The PP suffers from this to some extent but not nearly as much because there's no asset switching. Everyone hits their rebalance bands at different times. Think about a person lucky enough to hit the 35% gold rebalance band at the 2011 peak vs. someone only hitting 34% and riding it down to where it is today. That can cause some fairly significant portfolio performance variability amongst PP holders but it tends to balance out over time because everyone is holding the same assets all of the time.
Last edited by iwealth on Wed Feb 11, 2015 9:02 am, edited 1 time in total.
This was a fun exercise to see what the results would be. The final CAGR is 13.1%. I believe the sharpe ratio would be slightly lower than that of the HBPP. I do think this strategy was lucky in certain years, especially in 2008 (if stocks outperforms bonds by a mere 3% in 2007, we have a loss of 18% instead of a gain of 13%). Like most people, what drew me to the HBPP was the high annual returns coupled with the low drawdowns. This strategy is nice, but the drawdowns could be high.
Kbg wrote:
There are variations on this as well. For example, you could have a core PP of say 15 or 20% per asset and then use momentum to over and underweight.
Have you made any progress on backtesting this yet? Still on the backburner over here.

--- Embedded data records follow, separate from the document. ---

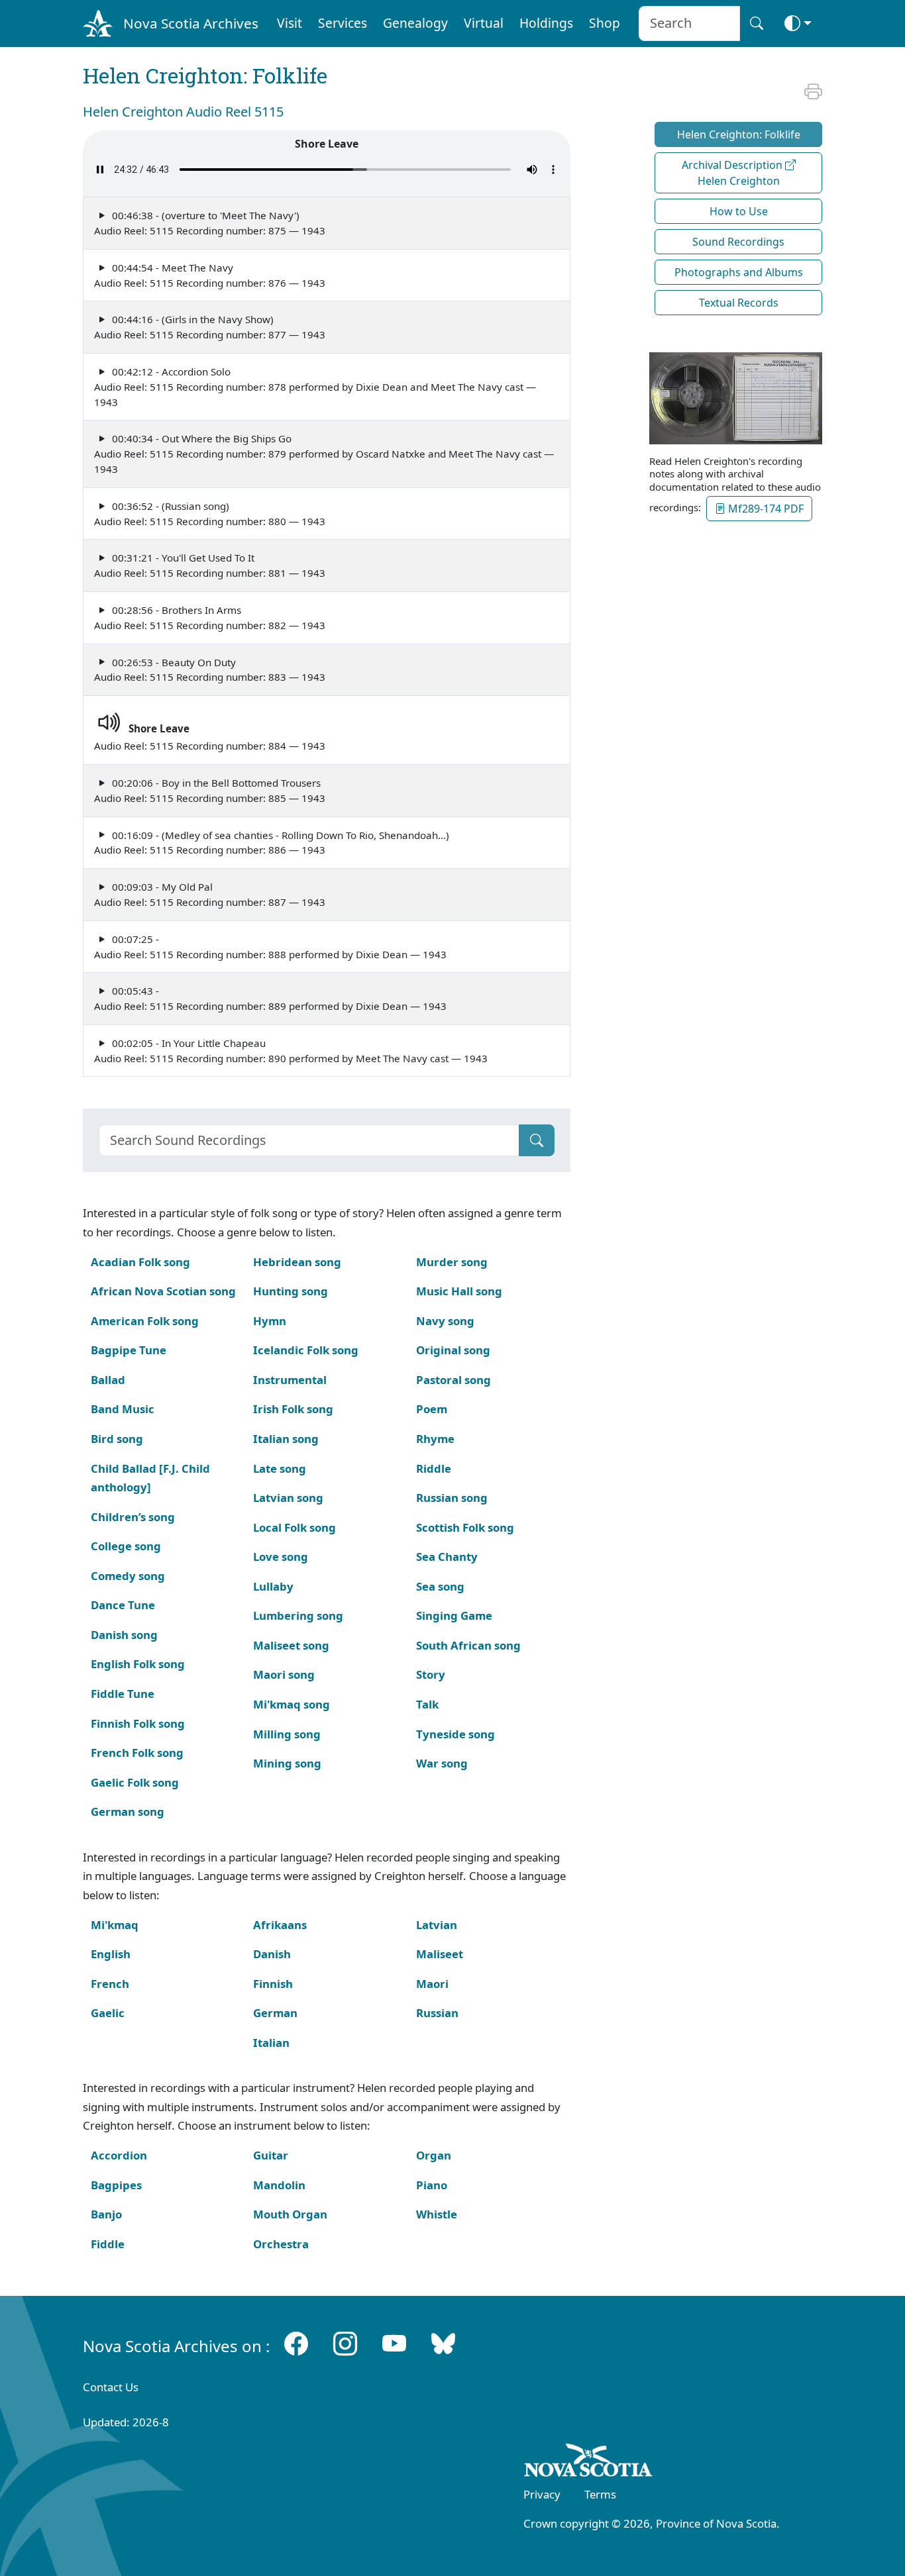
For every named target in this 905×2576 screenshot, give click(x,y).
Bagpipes (116, 2185)
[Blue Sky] (443, 2343)
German (275, 2012)
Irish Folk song (293, 1408)
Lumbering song (298, 1615)
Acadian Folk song (140, 1261)
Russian (437, 2012)
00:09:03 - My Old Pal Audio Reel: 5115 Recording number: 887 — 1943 (209, 894)
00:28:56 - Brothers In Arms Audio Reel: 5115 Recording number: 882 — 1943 (209, 617)
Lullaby (273, 1586)
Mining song (287, 1763)
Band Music (122, 1408)
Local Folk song (294, 1527)
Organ (433, 2155)
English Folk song (138, 1663)
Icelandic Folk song (305, 1350)
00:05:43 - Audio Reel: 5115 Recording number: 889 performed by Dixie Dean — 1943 (270, 998)
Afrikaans (280, 1924)
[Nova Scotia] (588, 2462)
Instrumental (290, 1379)
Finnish (273, 1983)
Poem (431, 1408)
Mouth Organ (290, 2214)
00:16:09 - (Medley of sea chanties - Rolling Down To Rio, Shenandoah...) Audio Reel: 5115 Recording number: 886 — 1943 (271, 842)
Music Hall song (459, 1291)
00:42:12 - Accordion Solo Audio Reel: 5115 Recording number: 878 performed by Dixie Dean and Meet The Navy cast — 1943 (315, 387)
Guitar (270, 2155)
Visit (289, 23)
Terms (600, 2494)
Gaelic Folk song (135, 1782)
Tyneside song (455, 1734)
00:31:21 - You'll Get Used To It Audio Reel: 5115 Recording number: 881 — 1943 (209, 565)
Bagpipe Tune (128, 1350)
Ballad (108, 1379)
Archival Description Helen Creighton (733, 173)
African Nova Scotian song (163, 1291)
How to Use (739, 211)
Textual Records (738, 302)
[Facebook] (296, 2343)
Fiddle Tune (122, 1693)
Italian (271, 2042)
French (110, 1983)
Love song (280, 1556)
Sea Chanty (447, 1556)
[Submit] (537, 1140)
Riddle (433, 1468)
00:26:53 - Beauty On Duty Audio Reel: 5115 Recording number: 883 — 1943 (209, 670)
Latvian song (288, 1497)
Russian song (452, 1497)
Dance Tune (123, 1604)
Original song (453, 1350)
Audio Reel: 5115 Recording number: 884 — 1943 (209, 737)
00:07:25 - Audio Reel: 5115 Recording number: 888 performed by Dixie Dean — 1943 (270, 946)
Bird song (117, 1438)
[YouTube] (394, 2343)
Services (342, 23)
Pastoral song (453, 1379)
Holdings (546, 23)
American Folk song (145, 1320)
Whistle (436, 2214)
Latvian (436, 1924)
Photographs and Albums (738, 272)
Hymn (269, 1320)
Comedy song (128, 1575)
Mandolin (279, 2185)
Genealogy (415, 23)
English (111, 1953)
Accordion (119, 2155)
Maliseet (439, 1953)
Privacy (541, 2494)
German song (127, 1811)
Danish (272, 1953)
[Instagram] (345, 2343)
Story (430, 1674)
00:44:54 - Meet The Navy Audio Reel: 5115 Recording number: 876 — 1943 (209, 275)
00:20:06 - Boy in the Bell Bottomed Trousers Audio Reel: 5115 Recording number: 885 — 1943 (209, 790)
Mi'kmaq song (291, 1704)
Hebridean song (297, 1261)
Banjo (106, 2214)
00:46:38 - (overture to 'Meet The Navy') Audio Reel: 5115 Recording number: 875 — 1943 (209, 223)
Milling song (287, 1734)
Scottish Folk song (465, 1527)
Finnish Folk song (138, 1723)
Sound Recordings (738, 241)
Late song (279, 1468)
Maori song (284, 1674)
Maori (432, 1983)
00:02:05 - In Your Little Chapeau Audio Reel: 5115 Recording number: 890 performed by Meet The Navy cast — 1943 (291, 1050)
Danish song (124, 1634)
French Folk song (137, 1752)
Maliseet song (291, 1645)
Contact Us (110, 2387)
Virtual (484, 23)
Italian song (286, 1438)
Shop (604, 23)
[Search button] (756, 23)
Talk (427, 1704)
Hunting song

"All generous minds have a horror of what are commonly called 'Facts'. They are the brute beasts of the intellectual domain." -- Thomas Hobbes
Disclaimer: I am not a broker, dealer, investment advisor, physician, theologian or prophet. I should not be considered as legally permitted to render such advice!
Backtesting using an 80% HBPP and 20% Top 2 strategy yields the following results. Essentially, a 1% CAGR increase for the HBPP with the same STDEV increase.
Kbg wrote:
There are variations on this as well. For example, you could have a core PP of say 15 or 20% per asset and then use momentum to over and underweight.
Have you made any progress on backtesting this yet? Still on the backburner over here.
Interesting, but rolling my eyes at the two hucksters. 1992 isn't a backtest, its a joke.
I'm determined that a proper backtest will take all variables into consideration, including tax rates on the increased transanction costs of any modification to the vanilla.
"All generous minds have a horror of what are commonly called 'Facts'. They are the brute beasts of the intellectual domain." -- Thomas Hobbes
Disclaimer: I am not a broker, dealer, investment advisor, physician, theologian or prophet. I should not be considered as legally permitted to render such advice!
I had a real good run but only say 10 years, with a low Sharpe ratio. I didn't have such a well defined system. Mine was to buy beaten down stock market sectors, and hold them till they went up enough. Rinse and repeat. It seems like today, sectors are more correlated, so I don't know if I could make it work again.